Denis Oehler : « Il faut trouver une manière intelligente et sécurisée pour reprendre le sport »

Comme tous les clubs de son territoire, le CD 67 présidé par Denis Oehler doit faire face à l’arrêt des compétitions et penser, dès maintenant, à la suite.

Tout d’abord, comment vas-tu ?

Je vais bien. Comme beaucoup, je vis confiné et je reste chez moi. C’est très important même si nous avons tous envie de toucher un ballon. Nous faisons attention pour nous préserver et ainsi faire attention aux autres. D’un point de vue basket, nous restons en lien avec les clubs grâce à notre PV hebdomadaire qui nous permet de prendre des nouvelles de nos clubs.

En ces temps de confinement, l’emploi du temps au CD 67 a dû être chamboulé ?

Complètement. Nous avons adopté l’utilisation des réunions téléphoniques, les visios et audios conférences. Hier, nous avions une réunion avec le Président de la Fédération Française où plus de 120 personnes ont pu se réunir. Nous avons entendu des messages importants pour la suite, ainsi que les orientations prises par la Fédé pour le retour à une activité plus normale.

Comment avez-vous accueilli la décision de l’arrêt du championnat ?

Nous étions tous en accord sur le fait d’arrêter. La consultation a été nationale. Bien que nous espérions secrètement pouvoir reprendre rapidement, au vu des conditions cela devient compliqué.

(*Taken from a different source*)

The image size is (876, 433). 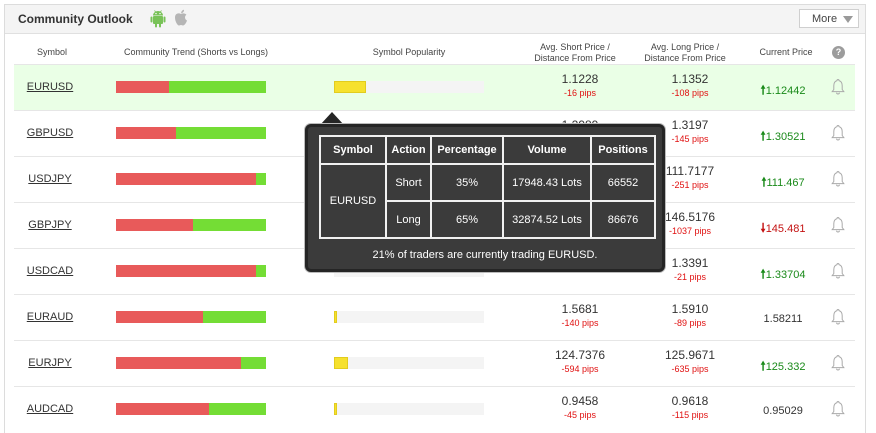 What do you see at coordinates (690, 404) in the screenshot?
I see `avg-long-price: 0.9618 -115 pips` at bounding box center [690, 404].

C’est au final la décision la plus juste, je trouve, qui a été prise.

Tu parles d’une consultation nationale, qu’en a-t ’il réellement découlé ?  

Dès la fin mars, la Fédération avait pris la décision d’arrêter et de classer les équipes sur la base d’un ranking fédéral. Cela a été établi, voté et confirmé lors du dernier comité de direction. En gros et pour faire simple car ce ranking est assez compliqué, on se base sur le classement de la dernière journée jouée par toutes les équipes. D’une manière générale, il n’y a pas de montée, ni de descente, quel que soit le ranking. Mais, si une équipe d’un niveau supérieur décide de ne pas se représenter dans cette division, la promotion se fera sur base du ranking. Idem s’il y a une place dans une poule incomplète. Mais nous au CD67 ne pouvons décider de notre propre chef de la montée d’une équipe. Sportivement, on comprend qu’une équipe ayant dominé la saison ait envie de monter et que nous leur fermons la porte. Mais nous espérons pour eux que cela puisse se faire à travers une place se libérant dans la division supérieure.

Quelles sont les solutions que vous pensez mettre en place pour une reprise du basket ?

Il faut savoir que le problème aujourd’hui pour le basket, c’est que c’est un sport de contact et d’équipe, où on se passe la balle et qui se dispute dans un espace clos. Ça fait beaucoup de possibilités de continuer à se transmettre ce virus. Notre solution réside peut-être à travers le 3×3. C’est plus un sport de shoots, il y a moins de passes et se pratique avec moins de monde et en extérieur. Les gens ont envie de jouer et cela peut en parallèle permettre de développer cette stratégie. Le Président de la FFBB, Jean-Pierre Siutat, nous a d’ailleurs cité une phrase du secrétaire général de la FIBA, M. Zagklis lors de notre dernière réunion : le basket renaîtra avec le 3×3. Maintenant, à nous de mettre cela en place. Il faut en tout cas trouver une manière intelligente et sécurisée pour reprendre le sport.

Et qu’en est-il des autres projets du CD67 ?

Nous continuons à travailler le projet du Basket Center. Les études continuent même si les travaux à proprement parler sont à l’arrêt. Nous espérons toujours une ouverture en juin 2021. Ce centre va aussi nous permettre de travailler sur d’autres aspects, comme le basket santé ou le vivre ensemble. Avec toutes les initiatives que les gens mettent en place pendant cette crise, j’espère qu’avec le basket, nous pourrons aussi apporter des choses. Avec un rien, nous pouvons faire beaucoup de choses donc je reste très optimiste. Pour les compétitions, nous avons dépassé les 15000 licenciés dont une augmentation chez les filles, ce qui était un objectif de développer le basket féminin. Maintenant, on espère rendre le basket encore plus accessible.